Making it clear, when the input size is odd, we take the middle element of sorted data. If the input size is even, we pick average of middle two elements in sorted stream.

Note that output is effective median of integers read from the stream so far. Such an algorithm is called online algorithm. Any algorithm that can guarantee output of i-elements after processing i-th element, is said to be online algorithm. Let us discuss three solutions for the above problem.

Method 1: Insertion Sort

If we can sort the data as it appears, we can easily locate median element. Insertion Sort is one such online algorithm that sorts the data appeared so far. At any instance of sorting, say after sorting i-th element, the first i elements of array are sorted. The insertion sort doesn’t depend on future data to sort data input till that point. In other words, insertion sort considers data sorted so far while inserting next element. This is the key part of insertion sort that makes it an online algorithm.

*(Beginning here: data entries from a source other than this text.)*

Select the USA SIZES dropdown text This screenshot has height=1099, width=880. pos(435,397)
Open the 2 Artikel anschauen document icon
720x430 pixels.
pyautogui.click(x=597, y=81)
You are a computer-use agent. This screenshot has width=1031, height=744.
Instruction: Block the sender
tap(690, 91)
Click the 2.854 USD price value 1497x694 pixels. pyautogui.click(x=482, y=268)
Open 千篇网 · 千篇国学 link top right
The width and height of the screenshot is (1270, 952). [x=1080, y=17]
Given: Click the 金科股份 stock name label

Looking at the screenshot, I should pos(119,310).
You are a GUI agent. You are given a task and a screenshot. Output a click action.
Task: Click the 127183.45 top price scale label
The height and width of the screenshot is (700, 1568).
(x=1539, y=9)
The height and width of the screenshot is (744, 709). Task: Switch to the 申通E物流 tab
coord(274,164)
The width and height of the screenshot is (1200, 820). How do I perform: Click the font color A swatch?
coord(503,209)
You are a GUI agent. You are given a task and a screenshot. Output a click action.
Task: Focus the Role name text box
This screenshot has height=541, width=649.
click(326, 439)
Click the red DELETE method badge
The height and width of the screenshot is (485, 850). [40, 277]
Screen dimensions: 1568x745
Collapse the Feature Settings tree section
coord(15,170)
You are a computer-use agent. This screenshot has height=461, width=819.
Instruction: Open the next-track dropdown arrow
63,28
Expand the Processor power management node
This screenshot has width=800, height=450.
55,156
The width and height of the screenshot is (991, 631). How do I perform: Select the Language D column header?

However, insertion sort takes O(n2) time to sort n elements. Perhaps we can use binary search on insertion sort to find location of next element in O(log n) time. Yet, we can’t do data movement in O(log n) time. No matter how efficient the implementation is, it takes polynomial time in case of insertion sort.

Interested reader can try implementation of Method 1.

Method 2: Augmented self balanced binary search tree (AVL, RB, etc…)

At every node of BST, maintain number of elements in the subtree rooted at that node. We can use a node as root of simple binary tree, whose left child is self balancing BST with elements less than root and right child is self balancing BST with elements greater than root. The root element always holds effective median.

If left and right subtrees contain same number of elements, root node holds average of left and right subtree root data. Otherwise, root contains same data as the root of subtree which is having more elements. After processing an incoming element, the left and right subtrees (BST) are differed utmost by 1.

Self balancing BST is costly in managing balancing factor of BST. However, they provide sorted data which we don’t need. We need median only. The next method make use of Heaps to trace median.

Method 3: Heaps

Similar to balancing BST in Method 2 above, we can use a max heap on left side to represent elements that are less than effective median, and a min heap on right side to represent elements that are greater than effective median.

After processing an incoming element, the number of elements in heaps differ utmost by 1 element. When both heaps contain same number of elements, we pick average of heaps root data as effective median. When the heaps are not balanced, we select effective median from the root of heap containing more elements.

Given below is implementation of above method. For algorithm to build these heaps, please read the highlighted code.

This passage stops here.